Comment: For Figure 1 this change was done. But Figure 3 seems still to be the same – see also below.

Response. In Fig. 3 Panel F the image of the blot of ZO-1 was changed in the first revision, there is no air bubble.

 

Comment (R1) Please provide a larger image of Figure 2D; the staining is difficult to evaluate without magnifying it significantly.

Response: The size of this image was increased as required.

Reply (R2): By comparing it with the old version, no increase of the image can be found.

Response (R2): we further increased the size to 35 mm each side of the squares of the images, we cannot go higher  without enlarging significantly the whole Figure, which would mean adding another line for the quantification plot. This Figure represents a negative result (no change in TJ membrane tortuosity), so we feel that what is important is not the large size of the image but especially the quantification of TJ tortuosity (histogram on the right).

 

Comment (R1) 6. In Figure 3F, it would be better to show a blot where there is no air bubble directly in the band of interest.

Response (R1): A new blot without air bubble in the band of interest was provided.

Reply: Figure 3 still is the same as before. The author may have forgotten to replace the figures within the manuscript.

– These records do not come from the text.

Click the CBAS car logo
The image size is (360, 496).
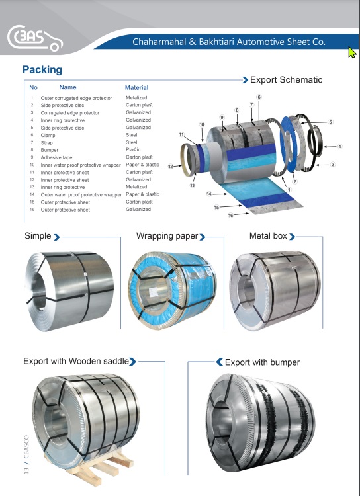coord(35,38)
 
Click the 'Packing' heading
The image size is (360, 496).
coord(42,70)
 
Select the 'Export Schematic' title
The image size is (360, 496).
coord(287,80)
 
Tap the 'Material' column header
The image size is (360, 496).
coord(136,87)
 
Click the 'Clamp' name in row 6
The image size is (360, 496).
coord(48,136)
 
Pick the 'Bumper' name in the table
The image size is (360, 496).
coord(50,150)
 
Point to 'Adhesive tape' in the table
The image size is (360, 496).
coord(56,157)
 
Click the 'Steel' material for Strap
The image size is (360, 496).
coord(132,142)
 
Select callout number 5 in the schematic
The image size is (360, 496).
coord(330,122)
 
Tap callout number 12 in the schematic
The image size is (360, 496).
coord(171,167)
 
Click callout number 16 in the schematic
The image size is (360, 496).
coord(230,216)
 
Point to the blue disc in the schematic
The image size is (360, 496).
coord(289,144)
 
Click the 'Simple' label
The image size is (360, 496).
coord(38,236)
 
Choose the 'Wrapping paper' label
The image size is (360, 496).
coord(167,236)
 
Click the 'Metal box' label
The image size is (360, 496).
coord(268,236)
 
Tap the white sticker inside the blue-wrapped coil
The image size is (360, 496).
coord(154,292)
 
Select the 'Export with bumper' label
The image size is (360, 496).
coord(262,362)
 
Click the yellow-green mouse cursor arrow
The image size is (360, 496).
coord(352,52)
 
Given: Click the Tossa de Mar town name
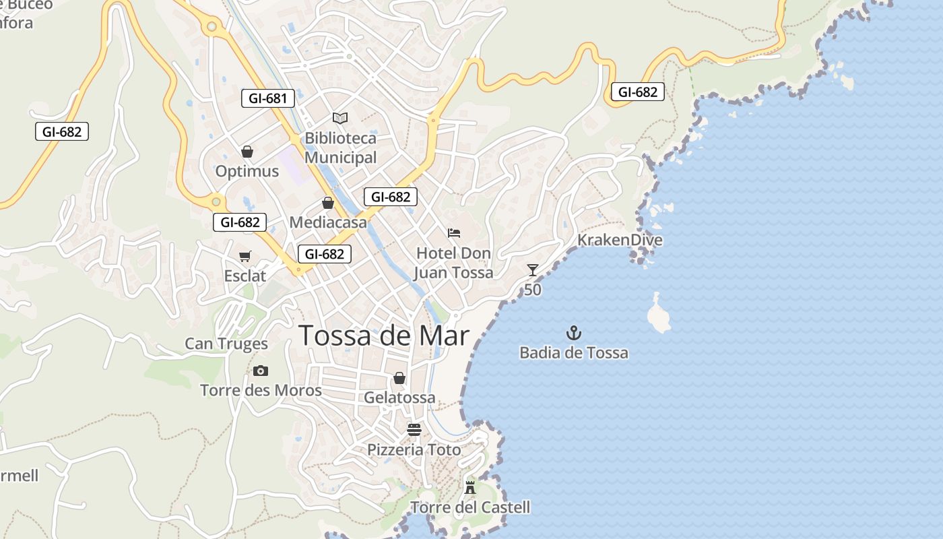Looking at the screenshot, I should (x=383, y=336).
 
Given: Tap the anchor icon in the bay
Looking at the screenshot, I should (x=574, y=332).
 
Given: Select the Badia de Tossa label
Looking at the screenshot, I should (x=574, y=352).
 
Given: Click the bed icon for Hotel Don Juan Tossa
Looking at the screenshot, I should (x=454, y=233).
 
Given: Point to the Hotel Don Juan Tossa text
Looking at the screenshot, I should (x=453, y=263).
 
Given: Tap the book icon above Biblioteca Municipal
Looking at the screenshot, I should (x=340, y=118).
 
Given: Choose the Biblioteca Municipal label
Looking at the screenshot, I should (x=341, y=148).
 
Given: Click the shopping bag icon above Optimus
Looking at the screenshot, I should (x=247, y=152).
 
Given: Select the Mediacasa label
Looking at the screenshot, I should (x=328, y=222).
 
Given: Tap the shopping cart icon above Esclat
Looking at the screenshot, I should (x=245, y=256).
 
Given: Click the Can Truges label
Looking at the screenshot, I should (x=226, y=344).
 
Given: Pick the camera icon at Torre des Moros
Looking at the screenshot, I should (x=261, y=371).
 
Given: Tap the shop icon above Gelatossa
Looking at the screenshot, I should (x=399, y=378).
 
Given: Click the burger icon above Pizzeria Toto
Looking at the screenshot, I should (x=414, y=430).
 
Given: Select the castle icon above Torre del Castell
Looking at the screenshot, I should (x=470, y=487).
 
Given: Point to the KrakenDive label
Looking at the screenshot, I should (x=620, y=240).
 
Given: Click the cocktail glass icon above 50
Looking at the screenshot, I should (x=533, y=270).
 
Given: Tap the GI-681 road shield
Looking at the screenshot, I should (x=268, y=98).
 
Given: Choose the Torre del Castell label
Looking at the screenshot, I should (x=470, y=507).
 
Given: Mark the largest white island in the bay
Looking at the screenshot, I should (x=658, y=315).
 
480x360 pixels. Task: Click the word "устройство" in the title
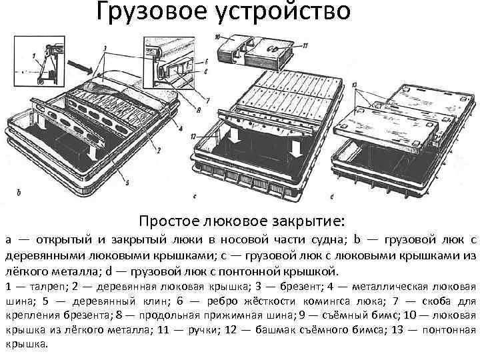pos(280,12)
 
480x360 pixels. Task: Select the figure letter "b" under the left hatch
pos(19,193)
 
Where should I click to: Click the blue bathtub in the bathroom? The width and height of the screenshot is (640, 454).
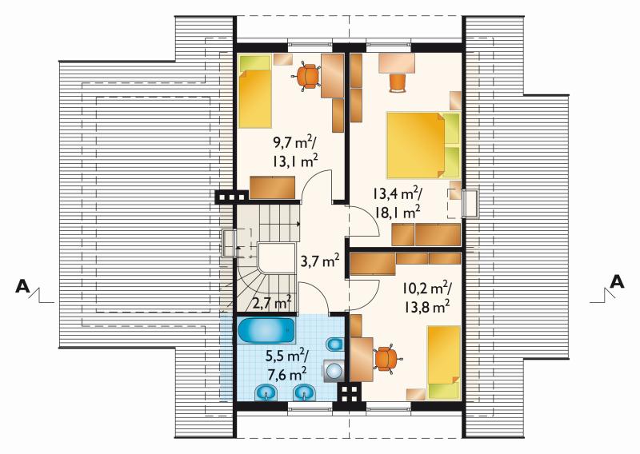266,330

Response (R2) we will re-upload the modified Figure, according to our record the revised Figure did contain the image with no air bubble.

Comments to the new data:

• Please also increase the quality of Figure 4 as well

Response: Unfortunately this Figure is very dense with data, and we cannot increase the size of the immunofluorescence images without decreasing the size of the other panels, which would make them unreadable. We think that quality of the data is adequate to convey the scientific message. In panels A-D one can see clearly enough the differences in cell area between WT and KO cells, and in panels E and I the difference in cyst size and thickness between WT and KO are also clearly visible. The labelling of NM2B, gamma-actin and E-cadherin are there only to confirm the genotype and show cell outlines.